The whole story had begun one Sunday, when she and her sister Agatina arrived late to Mass. The church was full, with not one of the wicker chairs the sacristan rented at half price untaken, and in front of them was a dense array of rough-looking men whom it would have been impolite to ask to step aside. The two women had no choice but to remain standing, far from the altar.

“We can just stand back here,” Agatina had said to her.

Then the inner door to the church opened, and
he
entered. Concetta had never seen him before, but one look at him and she knew that for the next few minutes her ship would no longer answer the helm. He was beautiful, beautiful, an angel from heaven. Tall with thick blond curls and very lean, but only so lean as was proper in a healthy man, with an eye as blue as the sea and the other, his right eye, not there. That eye lay hidden under an eyelid that was sort of stuck to the part below, walled up. But this was not offputting; on the contrary, all the light of his extinguished eye poured into the other, making it gleam like a precious stone, a beacon in the night. She later learned from Agatina that he had lost the eye when he was stabbed with a knife during a scuffle. But this mattered little. She realized, at that exact moment, that all her navigational parameters had changed: he would, of necessity, become her port, even if she had to sail around Cape Horn. And he, too, had felt it, to the point that he turned his head to meet her eyes and dropped his anchor in their waters. They gazed at each other for a minute that lasted forever. Then, since by now the die was cast,
he brought the fingers of his right hand together,
a cacocciola
, artichoke-like, and shook them up and down repeatedly.
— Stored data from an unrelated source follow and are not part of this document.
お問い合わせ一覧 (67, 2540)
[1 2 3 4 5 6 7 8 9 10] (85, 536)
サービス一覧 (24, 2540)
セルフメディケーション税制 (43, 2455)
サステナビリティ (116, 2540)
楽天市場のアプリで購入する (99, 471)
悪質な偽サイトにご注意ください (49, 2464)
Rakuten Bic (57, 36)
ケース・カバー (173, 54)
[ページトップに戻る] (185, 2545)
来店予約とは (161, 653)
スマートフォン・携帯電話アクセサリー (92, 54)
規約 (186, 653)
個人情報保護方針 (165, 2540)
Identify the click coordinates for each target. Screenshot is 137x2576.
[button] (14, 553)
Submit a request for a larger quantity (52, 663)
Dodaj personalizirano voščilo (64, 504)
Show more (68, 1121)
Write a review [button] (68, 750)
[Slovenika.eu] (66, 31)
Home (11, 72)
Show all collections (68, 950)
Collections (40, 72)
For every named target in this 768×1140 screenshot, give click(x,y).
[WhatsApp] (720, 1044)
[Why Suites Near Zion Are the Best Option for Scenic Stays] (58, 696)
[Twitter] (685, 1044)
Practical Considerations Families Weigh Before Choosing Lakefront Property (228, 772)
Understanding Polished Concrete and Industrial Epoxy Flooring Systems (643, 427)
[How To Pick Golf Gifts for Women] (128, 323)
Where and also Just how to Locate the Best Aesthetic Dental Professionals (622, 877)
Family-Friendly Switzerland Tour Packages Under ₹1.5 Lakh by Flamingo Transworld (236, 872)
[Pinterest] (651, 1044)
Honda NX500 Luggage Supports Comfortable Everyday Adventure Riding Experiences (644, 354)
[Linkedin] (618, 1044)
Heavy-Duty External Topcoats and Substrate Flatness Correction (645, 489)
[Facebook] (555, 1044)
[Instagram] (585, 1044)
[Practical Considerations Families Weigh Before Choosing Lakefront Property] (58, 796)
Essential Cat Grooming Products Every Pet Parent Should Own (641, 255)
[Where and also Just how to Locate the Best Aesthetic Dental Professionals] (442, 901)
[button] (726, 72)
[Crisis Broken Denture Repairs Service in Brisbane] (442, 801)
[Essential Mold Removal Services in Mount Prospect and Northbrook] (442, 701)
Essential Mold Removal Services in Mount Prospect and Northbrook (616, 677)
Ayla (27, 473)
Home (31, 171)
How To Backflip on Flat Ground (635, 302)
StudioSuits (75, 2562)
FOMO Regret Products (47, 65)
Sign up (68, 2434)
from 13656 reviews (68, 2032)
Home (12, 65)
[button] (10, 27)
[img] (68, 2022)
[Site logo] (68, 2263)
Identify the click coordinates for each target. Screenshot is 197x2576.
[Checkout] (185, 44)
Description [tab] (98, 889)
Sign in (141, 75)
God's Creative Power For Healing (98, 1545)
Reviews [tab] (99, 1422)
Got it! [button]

It was a precise question:

What shall we do?

Concetta slowly stretched her arms away from her body, letting them hang down at her sides and turning the palms of her hands outwards, with a disconsolate look on her face.

I don't know.

It was a brief, rapid dialogue, expressed in minimal, barely sketched gestures.

The violent jibbing maneuver he decided to make at one point took her by surprise. But she raised no objection and quickly obeyed. Having now become a boat, a lateen-rigged fisher, Concetta found herself with her prow on the pillow and her stern raised high to catch the wind blowing indeed astern, making her bounce from breaker to breaker and driving her irresistibly out to the open sea without compass or sextant.

At Mass on the following Sunday she did everything human and divine in her power to arrive late, to the point that her sister Agatina had become impatient and called her a dawdler. Yet the moment she entered the church, the heavenly-blue beacon lit her, warmed her, and filled her with contentment. In its light and heat she felt rather like a lizard sunning itself on a rock.

Then he pointed his index finger at her.

You.

And then turned his index finger towards himself.

Me.

He clenched the same hand into a fist, brought the index finger and thumb together, then made a turning motion.

The key.

She shook her head from larboard to starboard and vice versa.

No, the key, no.

Indeed she could not give him the key to the house, because on the ground floor lived Mr. and Mrs. Pizzuto and upstairs, Signora Nunzia, who never slept. It was too risky. Someone might see him climbing the stairs.

He spread his arms, cocked his head to one side, smiled regretfully, then let his arms fall.

I guess that means you don't like me
.

She felt as if she were sinking; her legs began to shake, her rosary fell to the floor. She bent down to pick it up and kissed it once, twice, letting her lips linger a long time on the crucifix and looking him straight in his one eye, which seemed to redden with fire, its blue turning to flame.

What are you saying? I'd like to have you on the cross so I could kiss you all over the way Mary Magdalen did to Christ.

Now they were sailing close-hauled and smooth, the sea flowing softly as it rocked them like a cradle, with nary a wave to shake them up. They were a deckless coaster, he the sails and she the keel.